With Connor’s gaze fixed on me, I suddenly felt very aware of Eli’s fingers curled around my knee, of the non-space between us. I knew how it looked. I could read it in Connor’s face, and a rush of satisfaction came over me. What’d he expect? That I’d just wait around for him to figure stuff out so we could be together?
“Mind if we sit with you?” Jodi asked. She gestured to the chaos surrounding Sheridan’s. “There’s, like, no good place to sit.”
John glanced at Eli but said, “Sure.”
Connor and Chris seemed hesitant, but Jodi appeared to have no qualms about climbing in the back of the truck with me and Eli and everyone else. She smiled at me. “How was the movie?”
I saw curiosity on the faces of the others but ignored it. “Predictable. How about you guys?”
“I liked it.” Jodi shrugged and turned to Connor and Chris. “Didn’t you guys?”
“Yeah, it was fine,” Connor said.
Chris mumbled something inaudible. It wasn’t unusual for him to be so quiet, especially around people he didn’t know well. But I’d rarely seen Connor so subdued.

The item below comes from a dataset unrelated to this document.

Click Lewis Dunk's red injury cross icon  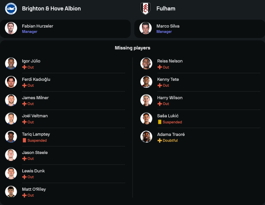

Eli gave my leg a familiar pat. “We’re all just talking about Skylar going to Hawaii. Did you guys know she leaves Thursday?”
Connor picked around his sundae and didn’t seem inclined to answer. Jodi’s warm smile turned polite. “Yeah. Pretty sweet.”
Lisa said to Jodi, “You heard from Alexis at all?”
Jodi shook her head. “I’ve called her a couple times, but it’s always pretty awkward. And she never calls me. Guess she’s done with the whole lot of us.” She smiled at something and looked at me. “You’ll never guess who she’s been hanging around with.”
“Who?”
“I’m not even sure if you’ll remember him. Aaron Robinson?” Did she notice how stiff Connor, Eli, and I went? Eli’s fingers turned wooden against my knee and Connor’s bite of ice cream dangled midair, forgotten.